How to Develop a Personal Leadership Philosophy

Developing a Personal Leadership Philosophy

Defining a personal set of beliefs, values and principles is essential for any developing leader. A well-defined personal leadership philosophy fosters trust, communication, and alignment within a team while  supporting the leader’s own development and resilience. It is a foundation for effective leadership and will positively impact both the leader and their team.

A leadership philosophy provides clarity and focus by defining a leader’s purpose, vision and values. It serves as a compass to guide a leader’s decisions, actions and priorities, especially in challenging situations. Crafting a personal leadership philosophy is like creating a roadmap you will need when navigating ethical questions and difficult decisions. By defining your values and beliefs, you can better align your actions with your core values.

A written leadership philosophy statement is also a communication tool for articulating your expectations, values and vision to your team. When employees understand their leader’s philosophy, they can better align their efforts with that philosophy. This alignment can help foster a shared sense of purpose throughout an organization.

Tips for Creating a Personal Leadership Philosophy

Developing a leadership philosophy is an opportunity for self-reflection and personal growth. It is a chance to evaluate your beliefs, values and behaviors to seek opportunities for improvement. It is a powerful tool for identifying areas for development and learning to continue sharpening your leadership skills.

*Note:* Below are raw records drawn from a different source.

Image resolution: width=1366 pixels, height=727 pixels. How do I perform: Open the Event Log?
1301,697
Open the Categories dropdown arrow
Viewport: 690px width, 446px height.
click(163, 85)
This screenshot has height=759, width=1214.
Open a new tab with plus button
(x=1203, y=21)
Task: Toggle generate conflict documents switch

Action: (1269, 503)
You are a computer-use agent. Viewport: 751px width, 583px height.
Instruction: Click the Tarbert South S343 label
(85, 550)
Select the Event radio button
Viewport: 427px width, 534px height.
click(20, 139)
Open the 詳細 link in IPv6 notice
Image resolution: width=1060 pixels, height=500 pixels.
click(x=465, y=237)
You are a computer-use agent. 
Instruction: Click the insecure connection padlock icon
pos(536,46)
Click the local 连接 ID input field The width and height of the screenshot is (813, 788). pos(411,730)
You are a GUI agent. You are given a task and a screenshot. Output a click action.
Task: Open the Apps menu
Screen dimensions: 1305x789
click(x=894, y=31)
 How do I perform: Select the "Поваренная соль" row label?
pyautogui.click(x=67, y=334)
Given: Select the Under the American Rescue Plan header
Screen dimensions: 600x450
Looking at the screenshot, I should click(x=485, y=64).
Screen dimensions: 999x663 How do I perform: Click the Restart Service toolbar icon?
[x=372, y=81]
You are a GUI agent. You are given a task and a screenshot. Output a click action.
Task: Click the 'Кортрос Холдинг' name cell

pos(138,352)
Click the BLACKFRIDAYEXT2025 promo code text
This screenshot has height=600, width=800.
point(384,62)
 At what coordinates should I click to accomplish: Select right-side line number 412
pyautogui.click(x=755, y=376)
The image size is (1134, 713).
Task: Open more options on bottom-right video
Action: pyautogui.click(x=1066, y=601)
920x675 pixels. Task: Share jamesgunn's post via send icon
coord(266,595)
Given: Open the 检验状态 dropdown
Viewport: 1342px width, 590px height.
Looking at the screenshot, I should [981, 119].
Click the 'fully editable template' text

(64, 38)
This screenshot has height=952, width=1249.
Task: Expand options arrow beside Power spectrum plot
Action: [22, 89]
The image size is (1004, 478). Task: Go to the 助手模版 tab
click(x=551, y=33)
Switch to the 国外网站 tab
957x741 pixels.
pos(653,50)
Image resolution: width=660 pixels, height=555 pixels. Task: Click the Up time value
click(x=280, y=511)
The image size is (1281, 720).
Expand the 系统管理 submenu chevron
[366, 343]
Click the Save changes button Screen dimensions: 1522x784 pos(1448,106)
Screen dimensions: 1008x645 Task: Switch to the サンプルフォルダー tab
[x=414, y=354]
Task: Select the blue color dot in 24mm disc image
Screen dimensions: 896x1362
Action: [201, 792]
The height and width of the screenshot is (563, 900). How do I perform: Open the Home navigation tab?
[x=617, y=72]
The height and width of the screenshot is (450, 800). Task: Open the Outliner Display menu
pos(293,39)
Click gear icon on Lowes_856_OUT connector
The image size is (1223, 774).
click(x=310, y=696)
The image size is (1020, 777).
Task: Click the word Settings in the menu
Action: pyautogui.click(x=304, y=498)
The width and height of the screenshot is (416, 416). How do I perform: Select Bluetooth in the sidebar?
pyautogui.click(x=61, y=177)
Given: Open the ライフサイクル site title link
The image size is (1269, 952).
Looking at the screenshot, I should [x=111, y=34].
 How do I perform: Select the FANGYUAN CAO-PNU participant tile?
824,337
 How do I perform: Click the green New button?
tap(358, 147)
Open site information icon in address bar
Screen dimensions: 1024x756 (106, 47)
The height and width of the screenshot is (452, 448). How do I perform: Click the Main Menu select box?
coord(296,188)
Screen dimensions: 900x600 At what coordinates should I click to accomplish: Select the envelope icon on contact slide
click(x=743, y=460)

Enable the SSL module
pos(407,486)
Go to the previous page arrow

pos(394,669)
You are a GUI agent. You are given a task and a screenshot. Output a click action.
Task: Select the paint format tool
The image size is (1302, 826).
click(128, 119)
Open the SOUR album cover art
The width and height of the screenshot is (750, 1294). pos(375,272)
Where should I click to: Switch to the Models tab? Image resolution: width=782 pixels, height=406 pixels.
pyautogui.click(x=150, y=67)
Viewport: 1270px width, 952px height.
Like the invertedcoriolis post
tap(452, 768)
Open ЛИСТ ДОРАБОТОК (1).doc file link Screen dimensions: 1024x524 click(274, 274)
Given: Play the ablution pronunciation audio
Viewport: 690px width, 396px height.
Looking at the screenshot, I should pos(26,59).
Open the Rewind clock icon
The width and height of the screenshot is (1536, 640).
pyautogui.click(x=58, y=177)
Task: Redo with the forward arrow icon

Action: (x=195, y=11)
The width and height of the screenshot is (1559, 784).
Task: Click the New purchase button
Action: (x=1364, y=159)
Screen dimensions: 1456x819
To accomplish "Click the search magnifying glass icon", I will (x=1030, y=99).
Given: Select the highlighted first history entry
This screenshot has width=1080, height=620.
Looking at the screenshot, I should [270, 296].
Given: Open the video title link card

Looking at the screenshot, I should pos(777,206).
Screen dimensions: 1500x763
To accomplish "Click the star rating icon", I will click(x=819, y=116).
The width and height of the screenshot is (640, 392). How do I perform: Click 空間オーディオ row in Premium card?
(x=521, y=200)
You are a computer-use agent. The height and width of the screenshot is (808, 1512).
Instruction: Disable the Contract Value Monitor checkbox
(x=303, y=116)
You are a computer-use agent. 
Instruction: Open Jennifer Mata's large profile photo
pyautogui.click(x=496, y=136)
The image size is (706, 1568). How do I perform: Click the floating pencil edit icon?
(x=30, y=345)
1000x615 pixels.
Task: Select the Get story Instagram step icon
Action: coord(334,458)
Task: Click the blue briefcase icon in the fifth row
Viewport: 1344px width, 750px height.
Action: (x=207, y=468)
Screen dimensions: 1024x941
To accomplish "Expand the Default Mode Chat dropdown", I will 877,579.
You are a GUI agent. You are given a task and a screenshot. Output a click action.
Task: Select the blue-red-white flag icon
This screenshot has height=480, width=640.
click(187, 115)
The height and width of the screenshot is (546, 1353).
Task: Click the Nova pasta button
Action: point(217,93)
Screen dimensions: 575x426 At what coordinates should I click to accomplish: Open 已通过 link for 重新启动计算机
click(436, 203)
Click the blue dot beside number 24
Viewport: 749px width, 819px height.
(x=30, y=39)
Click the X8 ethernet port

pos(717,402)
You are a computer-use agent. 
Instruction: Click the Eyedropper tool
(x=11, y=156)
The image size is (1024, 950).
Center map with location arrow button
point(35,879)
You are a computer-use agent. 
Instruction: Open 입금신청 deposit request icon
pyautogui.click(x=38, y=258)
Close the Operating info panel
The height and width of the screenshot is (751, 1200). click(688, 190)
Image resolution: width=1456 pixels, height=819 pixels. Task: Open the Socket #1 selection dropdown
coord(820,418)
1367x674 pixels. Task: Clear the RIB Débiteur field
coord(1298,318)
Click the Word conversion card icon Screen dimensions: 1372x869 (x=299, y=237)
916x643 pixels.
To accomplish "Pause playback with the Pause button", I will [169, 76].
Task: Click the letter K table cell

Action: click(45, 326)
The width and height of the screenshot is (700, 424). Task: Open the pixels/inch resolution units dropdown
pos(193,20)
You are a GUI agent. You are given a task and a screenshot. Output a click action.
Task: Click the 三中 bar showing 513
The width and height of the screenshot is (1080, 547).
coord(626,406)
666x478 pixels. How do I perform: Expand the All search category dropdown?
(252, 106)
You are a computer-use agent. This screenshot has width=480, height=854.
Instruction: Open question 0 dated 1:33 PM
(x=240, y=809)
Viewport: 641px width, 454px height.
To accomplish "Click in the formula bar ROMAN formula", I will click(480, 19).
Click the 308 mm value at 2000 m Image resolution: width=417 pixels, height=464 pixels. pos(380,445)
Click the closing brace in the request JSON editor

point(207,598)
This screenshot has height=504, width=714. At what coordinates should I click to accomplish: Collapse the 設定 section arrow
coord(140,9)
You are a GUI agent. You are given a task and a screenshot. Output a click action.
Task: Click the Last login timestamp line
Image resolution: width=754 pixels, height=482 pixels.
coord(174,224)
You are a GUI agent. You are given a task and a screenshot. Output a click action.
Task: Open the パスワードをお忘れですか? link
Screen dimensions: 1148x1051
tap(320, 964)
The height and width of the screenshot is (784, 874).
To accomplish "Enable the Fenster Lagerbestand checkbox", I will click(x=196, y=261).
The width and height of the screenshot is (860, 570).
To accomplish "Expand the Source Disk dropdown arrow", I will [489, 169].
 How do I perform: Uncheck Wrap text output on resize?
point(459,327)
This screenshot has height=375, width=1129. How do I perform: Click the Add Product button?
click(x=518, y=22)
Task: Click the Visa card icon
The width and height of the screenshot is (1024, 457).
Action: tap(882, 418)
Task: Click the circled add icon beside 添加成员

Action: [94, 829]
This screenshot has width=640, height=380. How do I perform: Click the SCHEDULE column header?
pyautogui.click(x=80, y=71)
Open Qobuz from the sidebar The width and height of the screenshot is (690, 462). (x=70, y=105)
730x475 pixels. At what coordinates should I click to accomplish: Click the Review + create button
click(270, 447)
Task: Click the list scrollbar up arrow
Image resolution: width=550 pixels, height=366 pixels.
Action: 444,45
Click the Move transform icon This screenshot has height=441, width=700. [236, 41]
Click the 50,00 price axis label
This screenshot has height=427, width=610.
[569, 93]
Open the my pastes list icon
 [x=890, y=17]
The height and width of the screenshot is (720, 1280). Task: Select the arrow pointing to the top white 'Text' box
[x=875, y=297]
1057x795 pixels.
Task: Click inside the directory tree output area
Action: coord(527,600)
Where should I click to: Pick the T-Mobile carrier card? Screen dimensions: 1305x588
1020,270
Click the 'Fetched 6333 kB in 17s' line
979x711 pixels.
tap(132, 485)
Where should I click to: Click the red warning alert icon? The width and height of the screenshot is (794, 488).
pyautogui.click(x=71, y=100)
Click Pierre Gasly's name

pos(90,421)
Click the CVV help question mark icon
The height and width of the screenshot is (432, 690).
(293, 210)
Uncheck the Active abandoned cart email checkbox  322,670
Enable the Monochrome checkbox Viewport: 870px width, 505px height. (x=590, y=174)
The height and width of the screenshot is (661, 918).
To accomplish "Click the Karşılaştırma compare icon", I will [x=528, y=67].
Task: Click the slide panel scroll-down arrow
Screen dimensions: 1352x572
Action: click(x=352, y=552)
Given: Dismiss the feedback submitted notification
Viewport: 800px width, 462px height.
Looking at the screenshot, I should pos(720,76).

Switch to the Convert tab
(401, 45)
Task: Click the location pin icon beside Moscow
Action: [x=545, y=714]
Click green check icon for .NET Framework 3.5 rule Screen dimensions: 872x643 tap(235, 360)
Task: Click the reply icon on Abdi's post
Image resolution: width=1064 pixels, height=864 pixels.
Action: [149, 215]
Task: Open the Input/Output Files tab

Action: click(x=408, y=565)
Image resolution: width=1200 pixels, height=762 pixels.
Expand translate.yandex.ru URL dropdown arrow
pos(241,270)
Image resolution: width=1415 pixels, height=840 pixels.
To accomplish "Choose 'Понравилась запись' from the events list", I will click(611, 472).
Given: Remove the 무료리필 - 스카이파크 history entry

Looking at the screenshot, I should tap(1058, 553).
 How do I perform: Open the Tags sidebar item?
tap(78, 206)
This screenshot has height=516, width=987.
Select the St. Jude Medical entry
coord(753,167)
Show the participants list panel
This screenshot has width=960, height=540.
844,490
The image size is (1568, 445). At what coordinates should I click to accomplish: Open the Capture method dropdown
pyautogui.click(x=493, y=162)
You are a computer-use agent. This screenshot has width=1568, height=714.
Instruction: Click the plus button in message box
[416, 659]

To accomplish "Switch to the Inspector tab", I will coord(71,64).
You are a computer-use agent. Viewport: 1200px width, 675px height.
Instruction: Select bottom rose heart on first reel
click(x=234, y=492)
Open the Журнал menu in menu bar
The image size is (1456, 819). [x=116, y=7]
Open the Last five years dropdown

Creating an effective leadership philosophy will take some time and reflection. It should not be a simple, pithy statement crafted quickly. To be an effective tool for guiding decisions and actions throughout your career, it will require some contemplation. Your leadership statement should be unique to you, and there is no right or wrong way to format it.

To craft your own personal leadership philosophy, start with the following tips:

1. Identify your core values.

List your top five values by thinking about what matters most to you. Spend some time thinking about the attributes of people you admire and those you do not. Imagine your ideal world and what values it would embrace. Some leaders value honesty and integrity; others value self-reliance and sustainability.

It can also be helpful to reflect on your most meaningful experiences. Think about the moments in life that have been the most fulfilling or satisfying. What values were represented in that experience? Think about what energizes and inspires you.

Pay attention to your emotional reactions. Situations that make you feel joy or pride usually align with your values. However, negative emotions may indicate that something is clashing with a value that is important to you.

2. Think about your preferred leadership style.

Next, consider your preferred approach to leadership. Are you a democratic-style leader that seeks input and collaboration from the entire team? Or do you like an autocratic, top-down leadership style where the decisions are made solely by the leader and then carried out by the team? Maybe you like a hands-off approach, allowing team members to make their own decisions and solve their own problems.

You can also think about your role models and leaders that have inspired you. What was their leadership style? Do you share that style or want to take a different approach? Identifying what type of leader you are and how that aligns with your values will help you craft a consistent philosophy.

3. Consider behaviors you will not tolerate in yourself or others.

Your written personal leadership philosophy will keep you from losing touch with your values in difficult times. It will also guide team members by letting them know about unacceptable behaviors. For example, leaders who value equity and inclusion will not tolerate harassment or discrimination. Likewise, leaders who value honesty and integrity will not accept lying or unethical behaviors.

4. Determine your leadership goal.

Think about your ultimate goal as a leader. Remember, this is not the same as an annual goal or a task you want to complete. Your leadership goal should encompass how you want to impact your teams, organizations and the world—now and in the future.

For example, your goal might be: To develop high-performing teams by creating an environment where individuals feel motivated, supported and empowered to achieve their full potential.

Or: To drive innovation and change by encouraging creative thinking, embracing new ideas and promoting continuous learning and adaptation.

5. Write it down.

Once you have contemplated the items above, write down your personal philosophy and keep it somewhere you can read it regularly. Your philosophy statement can be formatted however you prefer. Some leaders craft a short paragraph, while others have written entire books about their personal approach to leadership.

Writing a leadership philosophy meant to see you through an entire career can be intimidating. Remember that your personal leadership philosophy can evolve and grow— just as you will throughout your lifetime. Writing it down allows you to revisit and re-evaluate your values, purpose and vision over time.